4 Department of Food Science and Rutgers Center for Lipid Research, Rutgers University, New Brunswick, New Jersey 08901, USA.
Keywords:
endoplasmic reticulum retention motif, endoplasmic reticulum stress, lipid biosynthesis enzyme, lipid droplet, remote homology search, type 2 diabetes
Corresponding Author(s):
Conflict of interest statement:
The authors report that there was no conflict of interest in conducting this study.
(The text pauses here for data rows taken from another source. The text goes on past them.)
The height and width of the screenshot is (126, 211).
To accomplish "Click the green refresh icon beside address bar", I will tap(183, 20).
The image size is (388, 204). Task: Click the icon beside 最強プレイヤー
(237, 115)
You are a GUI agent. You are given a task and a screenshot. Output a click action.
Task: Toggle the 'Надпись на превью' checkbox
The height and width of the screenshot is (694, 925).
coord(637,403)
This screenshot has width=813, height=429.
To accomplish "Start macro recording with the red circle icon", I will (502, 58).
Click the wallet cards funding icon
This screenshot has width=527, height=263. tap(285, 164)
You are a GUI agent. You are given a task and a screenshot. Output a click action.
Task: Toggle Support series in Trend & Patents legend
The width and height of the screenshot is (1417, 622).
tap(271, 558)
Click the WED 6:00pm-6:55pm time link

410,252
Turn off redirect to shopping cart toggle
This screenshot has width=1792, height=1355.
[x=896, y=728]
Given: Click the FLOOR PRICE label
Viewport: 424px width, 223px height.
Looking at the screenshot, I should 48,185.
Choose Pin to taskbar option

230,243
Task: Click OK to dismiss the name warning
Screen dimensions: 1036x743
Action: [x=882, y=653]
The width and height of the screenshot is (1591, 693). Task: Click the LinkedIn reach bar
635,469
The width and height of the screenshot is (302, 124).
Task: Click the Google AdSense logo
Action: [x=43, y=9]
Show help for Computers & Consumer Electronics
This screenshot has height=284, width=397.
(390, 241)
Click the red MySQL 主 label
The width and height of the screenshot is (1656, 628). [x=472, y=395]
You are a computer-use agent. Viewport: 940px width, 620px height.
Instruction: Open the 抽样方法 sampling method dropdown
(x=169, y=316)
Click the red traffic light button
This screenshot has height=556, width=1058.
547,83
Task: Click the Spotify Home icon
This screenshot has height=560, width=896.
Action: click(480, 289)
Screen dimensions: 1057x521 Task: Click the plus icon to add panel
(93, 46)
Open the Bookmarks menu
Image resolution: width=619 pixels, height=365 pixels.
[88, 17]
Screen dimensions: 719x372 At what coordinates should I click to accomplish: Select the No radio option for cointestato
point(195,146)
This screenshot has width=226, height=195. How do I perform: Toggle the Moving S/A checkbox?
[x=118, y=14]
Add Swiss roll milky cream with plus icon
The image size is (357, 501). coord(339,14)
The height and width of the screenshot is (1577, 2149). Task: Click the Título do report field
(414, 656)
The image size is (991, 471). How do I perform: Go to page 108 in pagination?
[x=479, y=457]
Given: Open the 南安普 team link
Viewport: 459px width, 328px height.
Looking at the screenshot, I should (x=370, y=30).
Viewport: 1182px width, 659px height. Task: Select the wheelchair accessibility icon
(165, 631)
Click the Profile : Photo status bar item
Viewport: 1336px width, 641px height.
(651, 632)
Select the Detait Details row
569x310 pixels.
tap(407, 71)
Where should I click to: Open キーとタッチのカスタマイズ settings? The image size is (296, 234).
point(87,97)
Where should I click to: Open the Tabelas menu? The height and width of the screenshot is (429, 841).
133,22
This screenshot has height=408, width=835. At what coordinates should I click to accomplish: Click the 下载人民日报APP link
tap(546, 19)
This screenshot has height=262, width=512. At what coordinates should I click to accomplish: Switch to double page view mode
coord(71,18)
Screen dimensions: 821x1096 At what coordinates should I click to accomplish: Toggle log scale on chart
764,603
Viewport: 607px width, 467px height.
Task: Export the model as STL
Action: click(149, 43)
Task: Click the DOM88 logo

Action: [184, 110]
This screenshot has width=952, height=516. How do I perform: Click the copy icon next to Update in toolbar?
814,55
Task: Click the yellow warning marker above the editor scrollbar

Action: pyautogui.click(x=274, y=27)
Please cite this article as:
Matthew J Hayes, Vineet Choudhary, Namrata Ojha, John JH Shin, Gil-Soo Han, George M. Carman, Christopher JR Loewen, William A Prinz and Timothy P Levine (2017). Fat storage-inducing transmembrane (FIT or FITM) proteins are related to lipid phosphatase/phosphotransferase enzymes. Microbial Cell 5(2): 88-103. doi: 10.15698/mic2018.02.614
© 2017 Hayes et al. This is an open-access article released under the terms of the Creative Commons Attribution (CC BY) license, which allows the unrestricted use, distribution, and reproduction in any medium, provided the original author and source are acknowledged.
Abstract:
Fat storage-inducing transmembrane (FIT or FITM) proteins have been implicated in the partitioning of triacylglycerol to lipid droplets and the budding of lipid droplets from the ER. At the molecular level, the sole relevant interaction is that FITMs directly bind to triacyglycerol and diacylglycerol, but how they function at the molecular level is not known. Saccharomyces cerevisiae has two FITM homologues: Scs3p and Yft2p. Scs3p was initially identified because deletion leads to inositol auxotrophy, with an unusual sensitivity to addition of choline. This strongly suggests a role for Scs3p in phospholipid biosynthesis. Looking at the FITM family as widely as possible, we found that FITMs are widespread throughout eukaryotes, indicating presence in the last eukaryotic common ancestor. Protein alignments also showed that FITM sequences contain the active site of lipid phosphatase/phosphotransferase (LPT) enzymes. This large family transfers phosphate-containing headgroups either between lipids or in exchange for water. We confirmed the prediction that FITMs are related to LPTs by showing that single amino-acid substitutions in the presumptive catalytic site prevented their ability to rescue growth of the mutants on low inositol/high choline media when over-expressed. The substitutions also prevented rescue of other phenotypes associated with loss of FITM in yeast, including mistargeting of Opi1p, defective ER morphology, and aberrant lipid droplet budding. These results suggest that Scs3p, Yft2p and FITMs in general are LPT enzymes involved in an as yet unknown critical step in phospholipid metabolism.